TORONTO - Nick Diaz was a no-show Tuesday, leaving welterweight champion Georges St-Pierre to plug their UFC 137 showdown on his own.
Asked about the California challenger's absence in Toronto, a UFC spokesman said "He missed his flight" — explaining the what if not the why.
But Diaz, a former Strikeforce champion, is no fan of such media events.
UFC president Dana White was even pithier in a text to The Canadian Press.
"Unbelievable!" said White, although his spelling of the word contained an 'f' and several other letters in the middle.
White and both fighters are slated to attend a news conference in Las Vegas on Wednesday.
St-Pierre fulfilled his media obligations all day Tuesday, doing a series of interviews before meeting reporters en masse at a downtown sports bar.
"I don't know why he (Diaz) did not show up. Maybe he has personal issues, I have no idea," St-Pierre said in an interview with The Canadian Press.

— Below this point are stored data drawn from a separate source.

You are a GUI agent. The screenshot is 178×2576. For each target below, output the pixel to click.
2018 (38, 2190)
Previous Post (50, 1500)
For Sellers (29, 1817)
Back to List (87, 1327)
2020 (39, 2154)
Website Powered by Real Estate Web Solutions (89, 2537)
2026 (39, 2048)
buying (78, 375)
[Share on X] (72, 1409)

"I know they bought two flights (tickets) for him and he didn't show up. I have no idea. I can't talk about it because I don't know what's going on in his life. Hopefully he'll be OK and I'll see him in the cage."
The GSP-Diaz fight is not until Oct. 29 in Las Vegas but the media push this week is triggered by the fact that tickets are going on sale. Members of the UFC's Fight Club can buy tickets Wednesday while the general public can purchase seats Friday.
Diaz has dodged the media before, opting not to take part in a Strikeforce conference call prior to his rematch with K.J. Noons last October.
Diaz's coach, Cesar Gracie, popped up some 30 minutes later on the call with an explanation.
"Nick doesn't really do the conference call with the guy he's fighting thing,'' he said. "He just never has. It's just not in his psyche. He's too busy training to be on the phone and everything like that right now.''
St-Pierre interrupted his training to fly in Monday night from New York and was due to leave Tuesday night for Las Vegas.
"I'm a little bit mad, because it's a little bit unfair," said the 30-year-old champion from Montreal. "I missed days of training to come here. Plus jet lag and everything. I think it's not fair — he should do the same thing that I do."
The 28-year-old Diaz gave up his Strikeforce title to challenge St-Pierre for his UFC championship belt.
St-Pierre (22-2) is coming off a win in April in Toronto over Jake Shields, who trains with Diaz. It was his ninth straight win, a run that dates back to April 2007.
Diaz (25-7-1) stopped Paul (Semtex) Dalex in the first round of a Strikeforce slugfest in April. He has won 10 straight since losing to Noons in November 2007 — a loss he avenged in the rematch.
Despite Diaz's absence, St-Pierre was complimentary about his opponent.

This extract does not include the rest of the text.